1. What is the average salary of a Trust Clerk II?
The average annual salary of Trust Clerk II is $46,328.
In case you are finding an easy salary calculator,
the average hourly pay of Trust Clerk II is $22;
the average weekly pay of Trust Clerk II is $891;
the average monthly pay of Trust Clerk II is $3,861.
2. Where can a Trust Clerk II earn the most?
A Trust Clerk II's earning potential can vary widely depending on several factors, including location, industry, experience, education, and the specific employer.
According to the latest salary data by Salary.com, a Trust Clerk II earns the most in San Jose, CA, where the annual salary of a Trust Clerk II is $58,142.
3. What is the highest pay for Trust Clerk II?
The highest pay for Trust Clerk II is $59,197.
4. What is the lowest pay for Trust Clerk II?
The lowest pay for Trust Clerk II is $38,697.
5. What are the responsibilities of Trust Clerk II?
Trust Clerk II creates and maintains trust account records, notices and reports. Prepares expense checks and may administer charge fees according to the requests of account administrator. Being a Trust Clerk II may require an associate degree. Typically reports to a supervisor or manager. The Trust Clerk II works under moderate supervision. Gaining or has attained full proficiency in a specific area of discipline. To be a Trust Clerk II typically requires 1-3 years of related experience.

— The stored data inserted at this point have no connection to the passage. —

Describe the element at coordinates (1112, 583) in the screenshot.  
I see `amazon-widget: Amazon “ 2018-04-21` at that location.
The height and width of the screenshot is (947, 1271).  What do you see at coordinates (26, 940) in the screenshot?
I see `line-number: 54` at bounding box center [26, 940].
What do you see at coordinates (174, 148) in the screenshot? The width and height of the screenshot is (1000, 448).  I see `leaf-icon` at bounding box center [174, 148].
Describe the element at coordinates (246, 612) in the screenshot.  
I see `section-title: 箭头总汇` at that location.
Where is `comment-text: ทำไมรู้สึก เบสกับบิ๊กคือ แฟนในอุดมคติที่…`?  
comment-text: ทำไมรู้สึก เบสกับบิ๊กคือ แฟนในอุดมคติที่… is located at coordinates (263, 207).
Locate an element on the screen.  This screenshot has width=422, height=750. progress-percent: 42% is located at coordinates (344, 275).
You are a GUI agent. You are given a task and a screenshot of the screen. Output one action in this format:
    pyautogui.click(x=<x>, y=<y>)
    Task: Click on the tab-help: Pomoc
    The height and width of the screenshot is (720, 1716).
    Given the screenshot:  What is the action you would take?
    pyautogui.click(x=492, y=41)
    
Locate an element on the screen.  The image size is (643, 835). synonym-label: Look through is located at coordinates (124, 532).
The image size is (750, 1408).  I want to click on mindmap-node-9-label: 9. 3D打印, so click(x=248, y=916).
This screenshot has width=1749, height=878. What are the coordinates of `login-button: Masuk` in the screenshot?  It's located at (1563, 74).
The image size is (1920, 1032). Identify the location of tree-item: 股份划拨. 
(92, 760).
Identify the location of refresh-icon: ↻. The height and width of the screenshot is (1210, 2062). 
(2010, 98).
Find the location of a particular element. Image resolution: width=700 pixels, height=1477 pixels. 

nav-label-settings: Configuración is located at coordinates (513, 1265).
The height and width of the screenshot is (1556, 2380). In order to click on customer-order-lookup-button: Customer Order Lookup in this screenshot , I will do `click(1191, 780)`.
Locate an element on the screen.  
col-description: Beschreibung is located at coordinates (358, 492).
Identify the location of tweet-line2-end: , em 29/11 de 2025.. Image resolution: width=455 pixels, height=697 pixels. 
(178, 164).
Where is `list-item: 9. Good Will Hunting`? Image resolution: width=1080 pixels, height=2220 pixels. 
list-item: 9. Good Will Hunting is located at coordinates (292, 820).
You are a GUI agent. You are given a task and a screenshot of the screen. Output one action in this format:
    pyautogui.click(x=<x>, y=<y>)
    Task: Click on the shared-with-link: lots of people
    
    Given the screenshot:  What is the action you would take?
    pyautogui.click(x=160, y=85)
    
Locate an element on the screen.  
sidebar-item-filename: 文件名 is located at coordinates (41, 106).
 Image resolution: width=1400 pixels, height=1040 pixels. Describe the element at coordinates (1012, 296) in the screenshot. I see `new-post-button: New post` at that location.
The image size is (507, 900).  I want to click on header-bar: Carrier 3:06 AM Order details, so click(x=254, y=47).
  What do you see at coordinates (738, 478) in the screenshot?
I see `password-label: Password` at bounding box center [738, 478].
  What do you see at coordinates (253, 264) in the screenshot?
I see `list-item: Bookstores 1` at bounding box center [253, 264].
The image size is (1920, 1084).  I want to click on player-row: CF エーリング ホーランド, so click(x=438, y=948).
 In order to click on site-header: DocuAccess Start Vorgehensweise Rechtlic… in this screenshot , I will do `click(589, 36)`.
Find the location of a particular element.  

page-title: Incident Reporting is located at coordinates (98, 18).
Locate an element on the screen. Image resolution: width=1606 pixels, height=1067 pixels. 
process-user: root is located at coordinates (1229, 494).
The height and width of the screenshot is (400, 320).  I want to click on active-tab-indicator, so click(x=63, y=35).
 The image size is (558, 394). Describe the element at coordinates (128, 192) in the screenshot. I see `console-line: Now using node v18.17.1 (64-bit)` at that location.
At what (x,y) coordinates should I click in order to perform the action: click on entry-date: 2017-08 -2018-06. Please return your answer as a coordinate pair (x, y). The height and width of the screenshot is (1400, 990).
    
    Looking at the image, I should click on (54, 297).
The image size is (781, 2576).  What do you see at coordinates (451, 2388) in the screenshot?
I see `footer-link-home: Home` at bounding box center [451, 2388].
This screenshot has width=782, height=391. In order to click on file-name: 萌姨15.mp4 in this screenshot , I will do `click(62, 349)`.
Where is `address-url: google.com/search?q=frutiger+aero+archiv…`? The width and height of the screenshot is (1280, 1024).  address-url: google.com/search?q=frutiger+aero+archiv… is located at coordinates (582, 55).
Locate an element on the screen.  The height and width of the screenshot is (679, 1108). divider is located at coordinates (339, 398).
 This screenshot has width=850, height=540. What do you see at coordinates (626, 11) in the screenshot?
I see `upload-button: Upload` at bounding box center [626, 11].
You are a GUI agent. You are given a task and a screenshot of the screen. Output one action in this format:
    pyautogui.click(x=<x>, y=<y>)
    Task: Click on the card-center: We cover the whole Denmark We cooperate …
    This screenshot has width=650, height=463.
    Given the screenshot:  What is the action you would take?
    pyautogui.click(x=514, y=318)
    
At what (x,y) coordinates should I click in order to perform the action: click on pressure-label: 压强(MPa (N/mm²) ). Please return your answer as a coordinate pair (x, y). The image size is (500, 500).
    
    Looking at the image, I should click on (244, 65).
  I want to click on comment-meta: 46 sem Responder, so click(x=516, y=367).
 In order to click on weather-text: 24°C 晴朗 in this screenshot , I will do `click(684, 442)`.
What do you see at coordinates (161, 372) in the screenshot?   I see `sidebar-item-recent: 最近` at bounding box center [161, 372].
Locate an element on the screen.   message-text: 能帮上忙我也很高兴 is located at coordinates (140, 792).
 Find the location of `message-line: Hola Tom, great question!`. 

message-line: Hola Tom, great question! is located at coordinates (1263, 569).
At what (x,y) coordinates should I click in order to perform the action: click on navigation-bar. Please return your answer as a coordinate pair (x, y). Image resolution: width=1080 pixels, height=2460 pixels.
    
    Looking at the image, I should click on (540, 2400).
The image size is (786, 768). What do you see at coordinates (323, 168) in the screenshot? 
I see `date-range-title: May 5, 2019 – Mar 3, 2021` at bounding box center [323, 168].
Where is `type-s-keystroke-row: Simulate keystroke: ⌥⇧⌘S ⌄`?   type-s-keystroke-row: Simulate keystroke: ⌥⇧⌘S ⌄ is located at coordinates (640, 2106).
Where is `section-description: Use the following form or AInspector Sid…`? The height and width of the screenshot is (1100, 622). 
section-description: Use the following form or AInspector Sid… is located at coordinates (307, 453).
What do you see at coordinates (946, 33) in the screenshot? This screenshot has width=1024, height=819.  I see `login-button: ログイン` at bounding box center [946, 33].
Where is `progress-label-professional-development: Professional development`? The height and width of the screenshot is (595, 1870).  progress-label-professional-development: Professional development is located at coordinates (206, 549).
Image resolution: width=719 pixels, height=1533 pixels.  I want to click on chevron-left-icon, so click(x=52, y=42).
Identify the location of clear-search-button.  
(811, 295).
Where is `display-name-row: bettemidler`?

6. What are the skills of Trust Clerk II
Specify the abilities and skills that a person needs in order to carry out the specified job duties. Each competency has five to ten behavioral assertions that can be observed, each with a corresponding performance level (from one to five) that is required for a particular job.
1.)
Planning: An act or process of making or carrying out plans. Establishment of goals, policies, and procedures for a social or economic unit city planning business planning.
2.)
Estate Planning: Estate planning is the process of anticipating and arranging, during a person's life, for the management and disposal of that person's estate during the person's life and at and after death, while minimizing gift, estate, generation skipping transfer, and income tax. Estate planning includes planning for incapacity as well as a process of reducing or eliminating uncertainties over the administration of a probate and maximizing the value of the estate by reducing taxes and other expenses. The ultimate goal of estate planning can be determined by the specific goals of the client, and may be as simple or complex as the client's needs dictate. Guardians are often designated for minor children and beneficiaries in incapacity. The law of estate planning overlaps to some degree with elder law, which additionally includes other provisions such as long-term care.
3.)
Bookkeeping: Bookkeeping is the recording of financial transactions, and is part of the process of accounting in business. Transactions include purchases, sales, receipts, and payments by an individual person or an organization/corporation. There are several standard methods of bookkeeping, including the single-entry and double-entry bookkeeping systems. While these may be viewed as "real" bookkeeping, any process for recording financial transactions is a bookkeeping process. Bookkeeping is the work of a bookkeeper (or book-keeper), who records the day-to-day financial transactions of a business. They usually write the daybooks (which contain records of sales, purchases, receipts, and payments), and document each financial transaction, whether cash or credit, into the correct daybook—that is, petty cash book, suppliers ledger, customer ledger, etc.—and the general ledger. Thereafter, an accountant can create financial reports from the information recorded by the bookkeeper.